Son passé en falaise et en bloc laisse entrevoir de belles performances à venir. Elle a déjà enchaîné plusieurs blocs jusqu’au 8B+, notamment « Mécanique Elémentaire » à Fontainebleau, « Incubator » en Autriche et des classiques de Rocklands en Afrique du Sud.

Elle conclut : « Ma vie de grimpeuse n’est pas terminée. Je ne veux juste plus faire partie de ce cirque. Je reviendrai peut-être pour une ou deux compétitions, mais mon objectif principal est désormais l’escalade en extérieur, pour moi-même. Je veux découvrir des lieux, rencontrer des gens et simplement grimper ».
Un départ qui interpelle
L’annonce de Staša Gejo soulève des questions sur la direction que prend l’escalade de compétition. Son ressenti sur l’ouverture et les difficultés à trouver des structures de soutien résonnent avec d’autres grimpeurs, à l’image de Jakob Schubert, qui dénonçait récemment une dérive du circuit international vers des blocs de plus en plus aléatoires, favorisant la lecture et la chance plutôt que la force pure et la technique. Schubert regrettait que l’escalade de compétition ne soit plus le reflet de l’escalade sur rocher, et Gejo semble partager ce constat amer.

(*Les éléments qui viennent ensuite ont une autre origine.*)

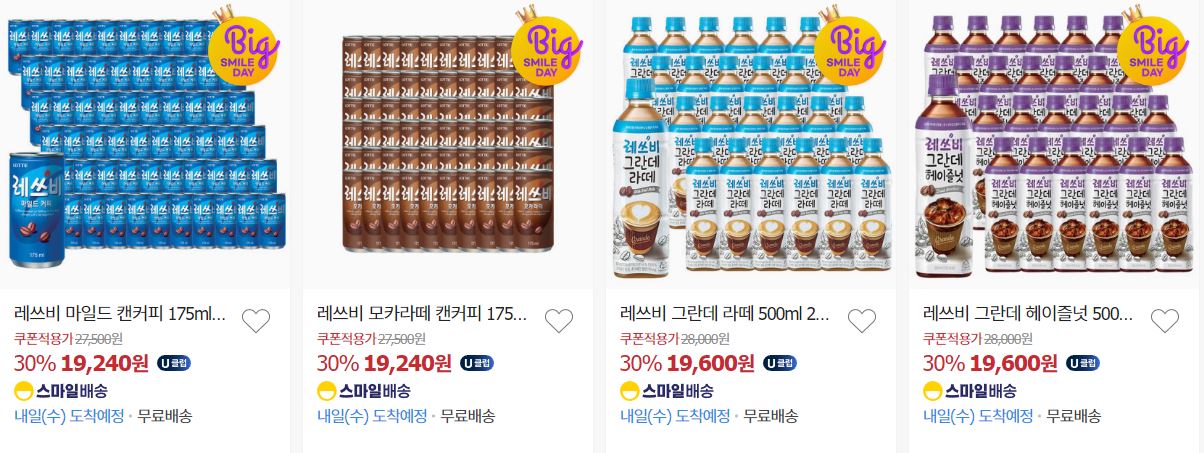Viewport: 1204px width, 453px height.
Task: Click Big Smile Day badge on 모카라떼
Action: (x=546, y=45)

Son départ met en lumière les difficultés rencontrées par de nombreux athlètes qui ne disposent pas des mêmes infrastructures que les grandes nations de l’escalade. Entre un circuit jugé trop imprévisible et un manque de moyens pour rivaliser au plus haut niveau, certains grimpeurs se retrouvent à devoir faire un choix radical.
Si son absence laissera un vide sur les tapis de compétition, son futur en falaise s’annonce prometteur. Une chose est sûre : Staša Gejo ne grimpera plus pour les juges, mais pour elle-même.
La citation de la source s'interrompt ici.